# Expenses in Singapore



## samthecoolguy209 (Apr 14, 2013)

Hi All

I have got an offer from Singapore based company and will be getting 6000 SGD per month in hand. Office is in CBD area, can someone help me in getting idea of cost of living in Singapore? I will be coming with my wife and planning to rent out a HBD flat.
I am having offer in India with 11.5 lakh per annum, is it advisable to move to Singapore?

Thanks
Sam


----------



## ani_india (Aug 28, 2012)

Other things aside s$6000 is a far better salary than 11.5….Now a days Freshers in Indian are getting a starting package of 9-10L PA….Is 6000 a good salary ? Depends on your Education & Work Ex back ground.
To know more about the costs, Google this forum, you ‘ll get many similar post. Overall, you can have a decent life & better savings than India.


----------



## samthecoolguy209 (Apr 14, 2013)

Hi ani_india

Thanks for the response. I am B tech and having 6 years exp in IT.
So tell me hows 6k per month with my experience?

Thanks
Sam


----------



## ani_india (Aug 28, 2012)

I ‘ll say above average…The avg. salary for Indian IT companies (TCS, Infy, Wipro, CTS, etc) with 6 yrs exp would be around 4500-5000...Normally those in 14L+ bracket gets 6K onsite allowance…


----------



## samthecoolguy209 (Apr 14, 2013)

Hi ani_india

Thanks for reply.

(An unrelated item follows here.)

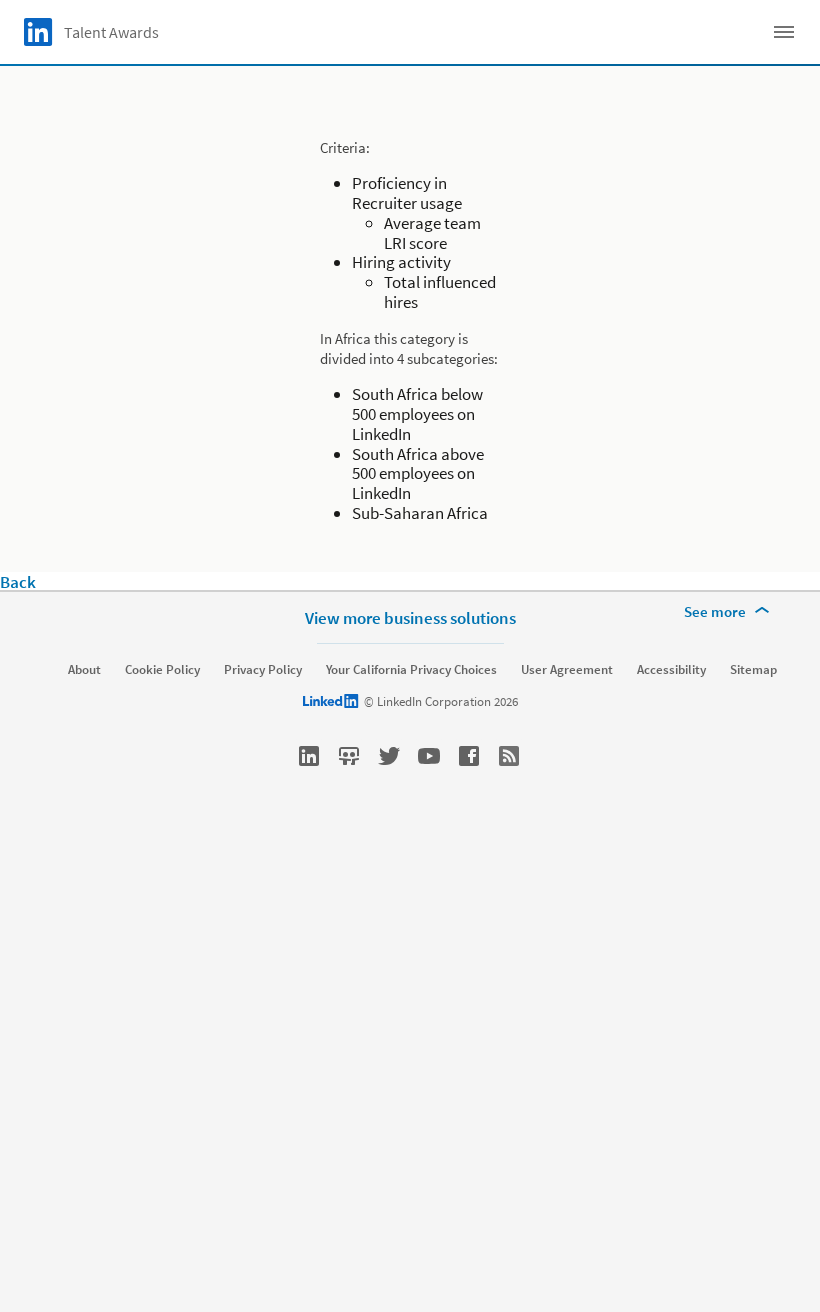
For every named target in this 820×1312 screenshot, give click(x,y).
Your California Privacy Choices (411, 670)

I just googled this forum and saw your first post. My situation is exactly same as yours. My wife wants to work on DP. How easy/tough to get a job on DP? My wife is having 6 years exp as BA in telecom domain.

Thanks
Sam


----------



## ani_india (Aug 28, 2012)

It was tough but my wife did get a job in a month’s time…Infact she got only 1 call in a month but somehow everything went smooth & she got the job...


----------



## indiangirl (Jul 15, 2013)

Hi Sam, I am also moving to Singapore and would like to know if you could give me some information on the cost of living. You might have done some research already.


----------



## samthecoolguy209 (Apr 14, 2013)

Hey sorry, I dropped my idea to come to Singapore as my wife was not ready to quit her job.

Thanks
Sam


----------



## indiangirl (Jul 15, 2013)

if you don't mind can you share your email address with me. am also into IT. and just wanted to check if the company is the same. need to find out some more details about the company.


----------



## samthecoolguy209 (Apr 14, 2013)

I don't know whether this forum allows to share or not. I am reachable at [email protected] .

Sam


----------



## simonsays (Feb 11, 2009)

The forum admins don't frown on sharing as long as you are not touting or something like that ..


----------